§ Rows from a dataset

————

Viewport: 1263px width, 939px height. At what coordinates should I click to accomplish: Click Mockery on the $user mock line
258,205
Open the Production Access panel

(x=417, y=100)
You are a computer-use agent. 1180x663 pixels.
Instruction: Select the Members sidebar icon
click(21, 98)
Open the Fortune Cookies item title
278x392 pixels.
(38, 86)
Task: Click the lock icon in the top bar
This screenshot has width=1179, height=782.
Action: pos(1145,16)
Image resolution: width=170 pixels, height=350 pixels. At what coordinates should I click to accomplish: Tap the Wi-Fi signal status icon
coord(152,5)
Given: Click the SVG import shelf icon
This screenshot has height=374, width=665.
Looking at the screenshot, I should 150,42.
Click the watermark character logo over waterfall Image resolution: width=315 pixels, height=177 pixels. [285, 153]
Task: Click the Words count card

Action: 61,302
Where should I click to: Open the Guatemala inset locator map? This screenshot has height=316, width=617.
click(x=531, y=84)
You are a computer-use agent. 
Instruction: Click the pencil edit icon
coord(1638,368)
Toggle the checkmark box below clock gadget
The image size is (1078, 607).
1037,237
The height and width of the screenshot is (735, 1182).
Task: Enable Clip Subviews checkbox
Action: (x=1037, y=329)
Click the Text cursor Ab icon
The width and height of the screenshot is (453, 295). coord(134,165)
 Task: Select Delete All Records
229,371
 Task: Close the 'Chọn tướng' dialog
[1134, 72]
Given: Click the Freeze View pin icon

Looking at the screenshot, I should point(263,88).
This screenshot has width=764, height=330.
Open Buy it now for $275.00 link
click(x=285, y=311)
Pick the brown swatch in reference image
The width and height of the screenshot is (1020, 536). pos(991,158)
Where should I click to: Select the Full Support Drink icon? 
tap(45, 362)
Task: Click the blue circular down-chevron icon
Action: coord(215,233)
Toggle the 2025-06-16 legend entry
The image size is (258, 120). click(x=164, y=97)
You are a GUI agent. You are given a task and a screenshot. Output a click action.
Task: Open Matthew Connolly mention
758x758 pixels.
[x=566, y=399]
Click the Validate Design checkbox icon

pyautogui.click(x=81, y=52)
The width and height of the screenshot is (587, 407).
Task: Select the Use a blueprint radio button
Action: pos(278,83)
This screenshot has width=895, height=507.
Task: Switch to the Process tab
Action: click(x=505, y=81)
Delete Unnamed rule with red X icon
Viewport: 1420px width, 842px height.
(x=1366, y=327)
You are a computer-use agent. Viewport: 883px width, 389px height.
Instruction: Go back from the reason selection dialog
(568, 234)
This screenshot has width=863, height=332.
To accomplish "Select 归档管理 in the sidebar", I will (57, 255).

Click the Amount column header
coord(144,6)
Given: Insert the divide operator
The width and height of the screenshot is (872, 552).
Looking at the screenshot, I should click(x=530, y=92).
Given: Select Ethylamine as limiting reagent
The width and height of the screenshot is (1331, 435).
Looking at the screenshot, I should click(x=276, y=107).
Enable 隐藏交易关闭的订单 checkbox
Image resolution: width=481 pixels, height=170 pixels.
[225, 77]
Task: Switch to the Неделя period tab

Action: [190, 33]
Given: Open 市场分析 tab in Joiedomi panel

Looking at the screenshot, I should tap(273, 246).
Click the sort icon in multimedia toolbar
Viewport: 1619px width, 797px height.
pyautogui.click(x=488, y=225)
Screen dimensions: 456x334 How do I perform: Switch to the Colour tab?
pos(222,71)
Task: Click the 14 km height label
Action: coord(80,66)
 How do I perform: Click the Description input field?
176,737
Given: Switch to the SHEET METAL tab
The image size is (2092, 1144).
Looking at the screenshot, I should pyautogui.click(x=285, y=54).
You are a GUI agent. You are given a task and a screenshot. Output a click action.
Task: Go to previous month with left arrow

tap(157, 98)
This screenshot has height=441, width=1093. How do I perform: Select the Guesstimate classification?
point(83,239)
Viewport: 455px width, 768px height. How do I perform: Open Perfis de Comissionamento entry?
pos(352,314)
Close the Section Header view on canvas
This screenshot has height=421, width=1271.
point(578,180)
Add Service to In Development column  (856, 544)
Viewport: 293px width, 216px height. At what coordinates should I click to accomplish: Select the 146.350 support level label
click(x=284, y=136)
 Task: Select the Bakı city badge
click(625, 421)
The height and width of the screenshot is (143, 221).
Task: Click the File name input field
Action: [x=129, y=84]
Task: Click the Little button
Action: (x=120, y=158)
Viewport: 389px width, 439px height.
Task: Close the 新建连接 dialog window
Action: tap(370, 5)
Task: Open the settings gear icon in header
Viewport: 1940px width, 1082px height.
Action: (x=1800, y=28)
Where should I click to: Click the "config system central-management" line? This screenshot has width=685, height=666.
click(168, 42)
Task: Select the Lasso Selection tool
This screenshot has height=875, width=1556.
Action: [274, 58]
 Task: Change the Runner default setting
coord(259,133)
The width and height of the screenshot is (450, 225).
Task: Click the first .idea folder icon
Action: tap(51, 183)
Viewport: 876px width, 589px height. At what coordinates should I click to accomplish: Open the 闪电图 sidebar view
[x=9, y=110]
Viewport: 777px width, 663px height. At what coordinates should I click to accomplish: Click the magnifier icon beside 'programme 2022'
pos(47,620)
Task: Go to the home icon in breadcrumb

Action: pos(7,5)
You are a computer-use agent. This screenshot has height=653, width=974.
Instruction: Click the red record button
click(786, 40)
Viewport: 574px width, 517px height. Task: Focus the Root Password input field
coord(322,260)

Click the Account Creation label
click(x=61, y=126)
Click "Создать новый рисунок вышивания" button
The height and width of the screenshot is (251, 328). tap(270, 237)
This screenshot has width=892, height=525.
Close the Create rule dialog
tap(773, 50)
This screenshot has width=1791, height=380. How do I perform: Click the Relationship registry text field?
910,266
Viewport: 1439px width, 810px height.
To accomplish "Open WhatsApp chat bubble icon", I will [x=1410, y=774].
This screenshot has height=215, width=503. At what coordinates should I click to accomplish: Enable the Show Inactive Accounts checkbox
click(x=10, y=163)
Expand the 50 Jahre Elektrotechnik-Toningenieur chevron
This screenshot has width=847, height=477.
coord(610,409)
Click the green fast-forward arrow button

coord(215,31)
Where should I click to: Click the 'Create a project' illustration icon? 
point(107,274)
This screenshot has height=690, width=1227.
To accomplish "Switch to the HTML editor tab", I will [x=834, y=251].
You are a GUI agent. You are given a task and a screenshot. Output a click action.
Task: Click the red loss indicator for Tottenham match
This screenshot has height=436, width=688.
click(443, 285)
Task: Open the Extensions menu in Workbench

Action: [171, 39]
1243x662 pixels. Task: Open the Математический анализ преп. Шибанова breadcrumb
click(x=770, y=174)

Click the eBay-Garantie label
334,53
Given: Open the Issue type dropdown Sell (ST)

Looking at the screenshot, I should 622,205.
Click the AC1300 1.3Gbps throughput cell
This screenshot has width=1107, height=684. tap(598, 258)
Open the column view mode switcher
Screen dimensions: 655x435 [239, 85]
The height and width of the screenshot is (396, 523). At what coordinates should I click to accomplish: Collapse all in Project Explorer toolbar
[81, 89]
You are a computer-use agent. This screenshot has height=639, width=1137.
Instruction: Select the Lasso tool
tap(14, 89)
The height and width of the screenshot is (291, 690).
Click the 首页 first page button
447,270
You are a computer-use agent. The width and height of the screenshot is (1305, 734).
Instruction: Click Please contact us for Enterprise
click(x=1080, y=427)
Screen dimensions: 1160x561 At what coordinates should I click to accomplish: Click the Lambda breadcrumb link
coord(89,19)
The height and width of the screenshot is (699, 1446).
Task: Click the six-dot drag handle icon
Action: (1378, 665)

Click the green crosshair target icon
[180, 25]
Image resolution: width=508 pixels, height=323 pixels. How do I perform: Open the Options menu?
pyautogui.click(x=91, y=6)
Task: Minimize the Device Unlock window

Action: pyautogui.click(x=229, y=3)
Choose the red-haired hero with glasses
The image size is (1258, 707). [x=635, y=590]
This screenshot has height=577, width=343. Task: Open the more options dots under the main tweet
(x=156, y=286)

————

§ YOUR OBJECTIVE
Edit the records from the line containing "Task: Switch to the Неделя period tab" through the line containing "should pyautogui.click(x=285, y=54).", inclusive, by replacing "Switch" with "Move" and changing nothing else. Give back only those lines.

§ RESULT OF THIS TASK
Task: Move to the Неделя period tab

Action: [190, 33]
Given: Open 市场分析 tab in Joiedomi panel

Looking at the screenshot, I should tap(273, 246).
Click the sort icon in multimedia toolbar
Viewport: 1619px width, 797px height.
pyautogui.click(x=488, y=225)
Screen dimensions: 456x334 How do I perform: Move to the Colour tab?
pos(222,71)
Task: Click the 14 km height label
Action: coord(80,66)
 How do I perform: Click the Description input field?
176,737
Given: Move to the SHEET METAL tab
The image size is (2092, 1144).
Looking at the screenshot, I should pyautogui.click(x=285, y=54).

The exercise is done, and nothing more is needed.